Dozens of construction contractors and related businesses filled the Jones Center campus during the My Future Construction Career Day and Industry Showcase on April 5. A variety of stations gave busloads of students the chance to try their hand at assembling lumber and laying bricks, connecting electrical fixtures and piping, even operating excavators and other heavy machinery in the parking lot.
In the meantime, employers also shared information about their careers, which offer high wages without the need for a college degree as well as opportunities for advancement and free training.
“They really handle the financial sides of things,” said Isaac Jessen, a junior from Gentry High School whose family has a strong blue-collar background and who said he was looking for “as many opportunities as I can have” during the event. “The trades are definitely a good option.”

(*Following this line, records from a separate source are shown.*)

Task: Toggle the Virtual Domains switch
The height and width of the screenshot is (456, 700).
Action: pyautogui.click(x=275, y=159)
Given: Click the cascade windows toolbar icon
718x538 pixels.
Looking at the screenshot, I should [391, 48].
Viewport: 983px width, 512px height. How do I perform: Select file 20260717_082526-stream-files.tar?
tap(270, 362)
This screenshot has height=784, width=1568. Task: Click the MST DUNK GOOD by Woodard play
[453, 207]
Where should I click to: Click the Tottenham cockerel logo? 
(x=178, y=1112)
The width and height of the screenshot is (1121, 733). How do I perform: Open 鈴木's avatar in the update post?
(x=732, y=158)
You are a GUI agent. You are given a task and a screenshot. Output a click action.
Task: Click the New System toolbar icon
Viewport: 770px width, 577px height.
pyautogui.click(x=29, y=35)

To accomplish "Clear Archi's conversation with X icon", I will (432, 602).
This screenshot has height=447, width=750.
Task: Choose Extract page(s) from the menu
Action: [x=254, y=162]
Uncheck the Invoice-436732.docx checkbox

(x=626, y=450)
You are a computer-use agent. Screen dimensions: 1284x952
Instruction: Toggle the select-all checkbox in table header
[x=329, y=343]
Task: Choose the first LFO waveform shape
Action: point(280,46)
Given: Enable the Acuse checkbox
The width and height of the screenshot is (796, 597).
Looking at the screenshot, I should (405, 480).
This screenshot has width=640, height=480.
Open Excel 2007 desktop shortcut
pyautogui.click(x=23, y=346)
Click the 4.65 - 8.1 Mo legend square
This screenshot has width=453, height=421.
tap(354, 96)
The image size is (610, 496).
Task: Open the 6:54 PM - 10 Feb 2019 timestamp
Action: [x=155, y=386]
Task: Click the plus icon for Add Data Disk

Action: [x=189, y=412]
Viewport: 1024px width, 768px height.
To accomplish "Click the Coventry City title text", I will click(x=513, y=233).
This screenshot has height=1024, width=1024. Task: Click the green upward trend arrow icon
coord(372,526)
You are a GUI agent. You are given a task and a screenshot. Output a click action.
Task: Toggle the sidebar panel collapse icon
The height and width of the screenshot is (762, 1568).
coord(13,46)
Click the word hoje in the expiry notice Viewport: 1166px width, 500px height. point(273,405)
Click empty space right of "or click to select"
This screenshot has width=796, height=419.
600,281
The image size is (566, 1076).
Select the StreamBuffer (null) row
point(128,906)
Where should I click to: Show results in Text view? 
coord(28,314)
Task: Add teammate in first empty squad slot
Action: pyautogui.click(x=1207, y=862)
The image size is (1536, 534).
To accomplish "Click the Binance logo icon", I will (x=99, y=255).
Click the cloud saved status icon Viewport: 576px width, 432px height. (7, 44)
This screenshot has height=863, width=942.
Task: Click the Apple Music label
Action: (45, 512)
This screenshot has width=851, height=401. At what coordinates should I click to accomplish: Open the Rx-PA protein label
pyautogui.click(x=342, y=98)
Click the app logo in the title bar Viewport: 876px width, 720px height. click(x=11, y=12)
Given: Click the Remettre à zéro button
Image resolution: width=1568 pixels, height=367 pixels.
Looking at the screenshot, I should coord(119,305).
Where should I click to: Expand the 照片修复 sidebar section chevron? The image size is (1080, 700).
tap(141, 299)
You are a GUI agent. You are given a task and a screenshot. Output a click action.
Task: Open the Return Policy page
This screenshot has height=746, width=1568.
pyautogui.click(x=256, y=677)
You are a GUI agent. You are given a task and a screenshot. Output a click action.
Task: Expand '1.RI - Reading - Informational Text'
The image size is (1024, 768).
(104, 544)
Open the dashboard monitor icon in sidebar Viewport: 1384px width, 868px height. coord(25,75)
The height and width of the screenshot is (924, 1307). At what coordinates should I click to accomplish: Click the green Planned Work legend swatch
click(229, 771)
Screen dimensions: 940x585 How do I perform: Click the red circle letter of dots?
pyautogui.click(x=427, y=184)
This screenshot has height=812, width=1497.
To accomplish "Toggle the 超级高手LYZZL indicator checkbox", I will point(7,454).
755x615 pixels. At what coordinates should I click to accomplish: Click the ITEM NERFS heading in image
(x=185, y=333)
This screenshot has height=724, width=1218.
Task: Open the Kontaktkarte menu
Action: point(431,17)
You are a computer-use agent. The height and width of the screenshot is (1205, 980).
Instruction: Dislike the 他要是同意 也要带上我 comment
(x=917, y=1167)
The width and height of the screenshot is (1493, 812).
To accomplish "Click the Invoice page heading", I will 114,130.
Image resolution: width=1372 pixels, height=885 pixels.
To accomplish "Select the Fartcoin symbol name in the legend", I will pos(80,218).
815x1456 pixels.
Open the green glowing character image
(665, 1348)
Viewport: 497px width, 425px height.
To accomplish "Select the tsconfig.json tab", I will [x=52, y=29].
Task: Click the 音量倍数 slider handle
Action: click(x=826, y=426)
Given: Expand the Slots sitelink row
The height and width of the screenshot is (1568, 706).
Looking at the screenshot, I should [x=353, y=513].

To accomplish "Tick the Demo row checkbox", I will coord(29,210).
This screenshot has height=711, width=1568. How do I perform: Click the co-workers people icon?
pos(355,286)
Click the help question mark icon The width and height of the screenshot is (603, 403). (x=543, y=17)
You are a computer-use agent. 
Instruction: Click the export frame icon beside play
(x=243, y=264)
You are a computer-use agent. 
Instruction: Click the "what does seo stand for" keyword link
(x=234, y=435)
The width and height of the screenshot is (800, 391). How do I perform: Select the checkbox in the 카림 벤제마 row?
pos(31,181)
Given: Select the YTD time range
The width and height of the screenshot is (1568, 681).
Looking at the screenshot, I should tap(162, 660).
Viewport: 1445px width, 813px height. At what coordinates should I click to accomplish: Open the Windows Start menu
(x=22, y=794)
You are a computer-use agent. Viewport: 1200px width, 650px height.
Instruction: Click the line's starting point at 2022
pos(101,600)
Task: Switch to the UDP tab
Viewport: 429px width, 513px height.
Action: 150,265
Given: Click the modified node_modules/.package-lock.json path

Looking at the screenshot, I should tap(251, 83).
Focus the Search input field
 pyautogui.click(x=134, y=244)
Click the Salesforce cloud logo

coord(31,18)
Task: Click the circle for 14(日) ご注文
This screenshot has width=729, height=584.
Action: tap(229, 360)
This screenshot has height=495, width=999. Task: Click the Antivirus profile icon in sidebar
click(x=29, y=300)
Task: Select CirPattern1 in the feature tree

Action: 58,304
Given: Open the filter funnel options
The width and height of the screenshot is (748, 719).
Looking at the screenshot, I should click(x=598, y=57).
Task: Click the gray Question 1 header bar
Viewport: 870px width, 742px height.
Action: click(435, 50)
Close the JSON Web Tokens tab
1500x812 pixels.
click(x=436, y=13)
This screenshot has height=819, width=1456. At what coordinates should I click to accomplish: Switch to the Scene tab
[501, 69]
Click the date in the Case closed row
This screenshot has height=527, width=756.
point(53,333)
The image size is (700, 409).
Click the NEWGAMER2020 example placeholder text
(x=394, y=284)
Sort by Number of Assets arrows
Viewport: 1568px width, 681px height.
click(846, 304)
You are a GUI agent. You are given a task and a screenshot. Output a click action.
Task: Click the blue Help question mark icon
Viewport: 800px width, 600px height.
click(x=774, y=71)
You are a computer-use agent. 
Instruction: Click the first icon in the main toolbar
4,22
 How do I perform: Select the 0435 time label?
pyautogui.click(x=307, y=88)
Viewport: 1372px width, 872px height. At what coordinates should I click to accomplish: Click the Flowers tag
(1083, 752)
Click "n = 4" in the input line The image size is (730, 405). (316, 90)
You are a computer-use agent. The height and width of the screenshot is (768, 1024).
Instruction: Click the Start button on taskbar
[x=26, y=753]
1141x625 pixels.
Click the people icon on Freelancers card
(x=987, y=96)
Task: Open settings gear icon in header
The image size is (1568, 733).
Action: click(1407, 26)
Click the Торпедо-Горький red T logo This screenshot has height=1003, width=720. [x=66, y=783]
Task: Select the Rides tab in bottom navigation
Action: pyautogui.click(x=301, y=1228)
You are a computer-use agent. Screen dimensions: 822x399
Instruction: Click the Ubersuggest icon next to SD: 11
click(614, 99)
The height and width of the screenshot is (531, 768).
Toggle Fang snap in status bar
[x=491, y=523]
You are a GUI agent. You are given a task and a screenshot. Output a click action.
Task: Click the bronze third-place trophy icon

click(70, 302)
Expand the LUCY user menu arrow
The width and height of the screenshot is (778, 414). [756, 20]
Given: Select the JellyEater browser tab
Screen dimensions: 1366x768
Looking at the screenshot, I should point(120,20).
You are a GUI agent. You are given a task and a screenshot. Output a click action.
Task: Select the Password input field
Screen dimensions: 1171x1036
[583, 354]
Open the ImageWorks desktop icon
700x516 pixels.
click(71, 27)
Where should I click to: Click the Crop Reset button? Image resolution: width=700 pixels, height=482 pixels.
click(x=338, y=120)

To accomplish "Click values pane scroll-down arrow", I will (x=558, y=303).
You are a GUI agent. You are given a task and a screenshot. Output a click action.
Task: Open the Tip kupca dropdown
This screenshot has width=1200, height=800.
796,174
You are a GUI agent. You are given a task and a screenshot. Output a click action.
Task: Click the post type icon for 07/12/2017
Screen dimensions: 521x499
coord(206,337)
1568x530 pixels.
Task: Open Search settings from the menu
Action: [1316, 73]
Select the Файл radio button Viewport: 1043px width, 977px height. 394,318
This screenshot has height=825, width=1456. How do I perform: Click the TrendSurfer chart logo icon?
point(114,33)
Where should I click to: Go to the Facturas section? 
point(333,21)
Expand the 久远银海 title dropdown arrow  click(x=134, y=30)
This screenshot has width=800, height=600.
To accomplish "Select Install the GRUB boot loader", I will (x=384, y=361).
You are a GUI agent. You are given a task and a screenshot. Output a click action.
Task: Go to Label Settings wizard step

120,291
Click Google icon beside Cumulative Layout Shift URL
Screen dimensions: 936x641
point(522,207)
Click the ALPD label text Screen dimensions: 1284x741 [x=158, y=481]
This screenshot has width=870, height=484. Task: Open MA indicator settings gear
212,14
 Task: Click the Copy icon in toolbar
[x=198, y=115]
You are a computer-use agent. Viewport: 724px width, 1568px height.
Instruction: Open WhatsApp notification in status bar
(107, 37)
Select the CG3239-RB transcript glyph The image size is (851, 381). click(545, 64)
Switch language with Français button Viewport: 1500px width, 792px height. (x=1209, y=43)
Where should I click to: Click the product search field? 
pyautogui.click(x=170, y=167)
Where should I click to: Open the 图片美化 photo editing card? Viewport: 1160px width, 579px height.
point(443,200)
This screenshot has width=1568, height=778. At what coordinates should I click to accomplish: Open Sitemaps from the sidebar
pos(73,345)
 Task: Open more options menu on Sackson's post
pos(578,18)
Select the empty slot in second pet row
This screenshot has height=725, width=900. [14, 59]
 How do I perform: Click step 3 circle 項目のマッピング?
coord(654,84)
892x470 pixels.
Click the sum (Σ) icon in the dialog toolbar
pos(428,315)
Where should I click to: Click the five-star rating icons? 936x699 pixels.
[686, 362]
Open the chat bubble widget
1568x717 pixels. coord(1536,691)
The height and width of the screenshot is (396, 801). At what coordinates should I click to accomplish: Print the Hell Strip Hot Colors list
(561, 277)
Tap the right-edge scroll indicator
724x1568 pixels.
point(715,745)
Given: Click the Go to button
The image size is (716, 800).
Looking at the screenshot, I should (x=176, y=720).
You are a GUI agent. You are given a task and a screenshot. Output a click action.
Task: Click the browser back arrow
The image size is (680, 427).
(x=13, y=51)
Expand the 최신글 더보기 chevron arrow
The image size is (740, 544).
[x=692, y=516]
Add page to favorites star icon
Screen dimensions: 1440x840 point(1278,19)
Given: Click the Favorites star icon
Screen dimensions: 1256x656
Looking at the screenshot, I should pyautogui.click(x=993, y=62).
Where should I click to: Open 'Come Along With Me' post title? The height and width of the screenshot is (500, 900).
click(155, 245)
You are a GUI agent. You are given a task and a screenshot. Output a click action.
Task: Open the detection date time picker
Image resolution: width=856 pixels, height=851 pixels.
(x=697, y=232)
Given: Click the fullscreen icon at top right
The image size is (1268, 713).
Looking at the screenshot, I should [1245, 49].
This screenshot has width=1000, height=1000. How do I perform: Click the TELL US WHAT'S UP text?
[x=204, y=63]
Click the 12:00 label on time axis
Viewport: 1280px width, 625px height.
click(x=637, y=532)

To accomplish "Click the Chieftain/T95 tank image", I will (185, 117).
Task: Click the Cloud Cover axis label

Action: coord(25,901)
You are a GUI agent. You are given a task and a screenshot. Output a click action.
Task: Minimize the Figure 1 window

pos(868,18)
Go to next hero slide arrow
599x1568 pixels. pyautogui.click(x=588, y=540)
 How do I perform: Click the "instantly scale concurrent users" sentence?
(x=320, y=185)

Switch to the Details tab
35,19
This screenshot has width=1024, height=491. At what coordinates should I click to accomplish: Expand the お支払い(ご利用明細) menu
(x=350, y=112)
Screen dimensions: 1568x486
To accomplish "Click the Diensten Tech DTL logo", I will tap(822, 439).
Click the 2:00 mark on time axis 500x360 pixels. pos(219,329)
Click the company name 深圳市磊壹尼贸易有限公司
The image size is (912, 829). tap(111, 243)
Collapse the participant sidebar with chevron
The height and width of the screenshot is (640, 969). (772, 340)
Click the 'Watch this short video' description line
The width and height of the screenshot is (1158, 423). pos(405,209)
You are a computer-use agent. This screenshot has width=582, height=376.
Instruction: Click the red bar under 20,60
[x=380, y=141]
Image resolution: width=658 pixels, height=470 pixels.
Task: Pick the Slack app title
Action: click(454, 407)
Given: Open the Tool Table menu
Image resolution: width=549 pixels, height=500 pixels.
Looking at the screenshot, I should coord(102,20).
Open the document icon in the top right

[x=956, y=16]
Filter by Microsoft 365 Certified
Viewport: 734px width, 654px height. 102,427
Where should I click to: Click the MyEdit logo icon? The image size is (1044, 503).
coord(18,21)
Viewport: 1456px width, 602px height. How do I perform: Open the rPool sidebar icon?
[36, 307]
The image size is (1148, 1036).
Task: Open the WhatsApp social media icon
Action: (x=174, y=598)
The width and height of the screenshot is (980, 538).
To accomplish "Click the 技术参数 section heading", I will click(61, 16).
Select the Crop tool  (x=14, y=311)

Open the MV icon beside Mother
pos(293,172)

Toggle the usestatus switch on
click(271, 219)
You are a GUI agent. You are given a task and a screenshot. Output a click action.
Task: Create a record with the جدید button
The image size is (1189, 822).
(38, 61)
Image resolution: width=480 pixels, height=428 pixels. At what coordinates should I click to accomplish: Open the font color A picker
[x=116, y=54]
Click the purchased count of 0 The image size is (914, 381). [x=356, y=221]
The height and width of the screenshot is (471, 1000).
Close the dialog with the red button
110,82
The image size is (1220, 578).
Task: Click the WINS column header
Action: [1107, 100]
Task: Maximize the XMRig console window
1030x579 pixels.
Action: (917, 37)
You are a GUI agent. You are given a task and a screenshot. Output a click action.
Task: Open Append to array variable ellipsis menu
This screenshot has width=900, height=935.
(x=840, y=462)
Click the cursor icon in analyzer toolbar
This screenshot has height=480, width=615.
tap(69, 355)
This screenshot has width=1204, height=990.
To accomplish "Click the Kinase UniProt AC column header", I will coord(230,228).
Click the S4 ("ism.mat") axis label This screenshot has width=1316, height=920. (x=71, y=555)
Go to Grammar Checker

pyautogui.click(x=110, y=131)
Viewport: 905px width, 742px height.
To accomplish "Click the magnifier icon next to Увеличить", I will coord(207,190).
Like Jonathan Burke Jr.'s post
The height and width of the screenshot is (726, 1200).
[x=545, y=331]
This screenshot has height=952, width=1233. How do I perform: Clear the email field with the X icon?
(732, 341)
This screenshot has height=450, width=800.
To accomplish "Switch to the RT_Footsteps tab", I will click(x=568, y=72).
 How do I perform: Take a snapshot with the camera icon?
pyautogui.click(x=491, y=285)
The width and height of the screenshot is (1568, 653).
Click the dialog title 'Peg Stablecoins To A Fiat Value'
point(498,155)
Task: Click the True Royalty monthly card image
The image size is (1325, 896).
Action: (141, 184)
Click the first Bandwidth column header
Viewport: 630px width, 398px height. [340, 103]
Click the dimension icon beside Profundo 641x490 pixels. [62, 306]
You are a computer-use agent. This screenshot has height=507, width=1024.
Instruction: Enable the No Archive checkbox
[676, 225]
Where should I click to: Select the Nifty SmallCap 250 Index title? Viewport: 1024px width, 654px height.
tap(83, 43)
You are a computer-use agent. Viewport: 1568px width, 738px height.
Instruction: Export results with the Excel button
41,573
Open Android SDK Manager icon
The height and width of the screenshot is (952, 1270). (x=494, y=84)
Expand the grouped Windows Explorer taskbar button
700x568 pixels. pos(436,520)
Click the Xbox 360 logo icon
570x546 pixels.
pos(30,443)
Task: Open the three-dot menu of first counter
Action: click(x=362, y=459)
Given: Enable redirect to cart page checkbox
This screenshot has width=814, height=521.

Robert Baker, a senior at Gentry interested in plumbing, echoed the sentiment.
“They care,” he said of the employers present. “They’ll take care of you really well, which I appreciate.”
Joe Rollins, the Northwest Arkansas Council’s workforce development director, constantly works to connect students, school districts and employers throughout the region, including with industry roundtables, apprenticeships and resources through the CareersNWA website.
Build My Future is just one manifestation of those partnerships. This year’s event came on the heels of the Draft Day matching event held in March, and educators and employers have also begun traveling throughout the country to learn about best practices with the Council’s assistance.
Hundreds of well-paid construction trade jobs are open on any given day in Northwest Arkansas, and demand will only go up as the region continues to grow. Rollins said more than 50 exhibitors and 300 volunteers at Build My Future did an impressive job of bridging that gap.
“We’re moving the career awareness needle to something hands-on and tangible that students will remember,” he said, adding to everyone who contributed to the event: “Thank you for all that you do for your students.”
Last year’s Build My Future led to multiple successful hires of students after graduation, said Travis Keller, vice president of employee engagement at Kimbel Mechanical Systems, who attended again this year. He called it a great way to lay out what the company does while jumpstarting the mentorship and training that’s essential to every new worker.
“We want to give them all the information and tools of what it takes to be successful at Kimbel,” Keller said.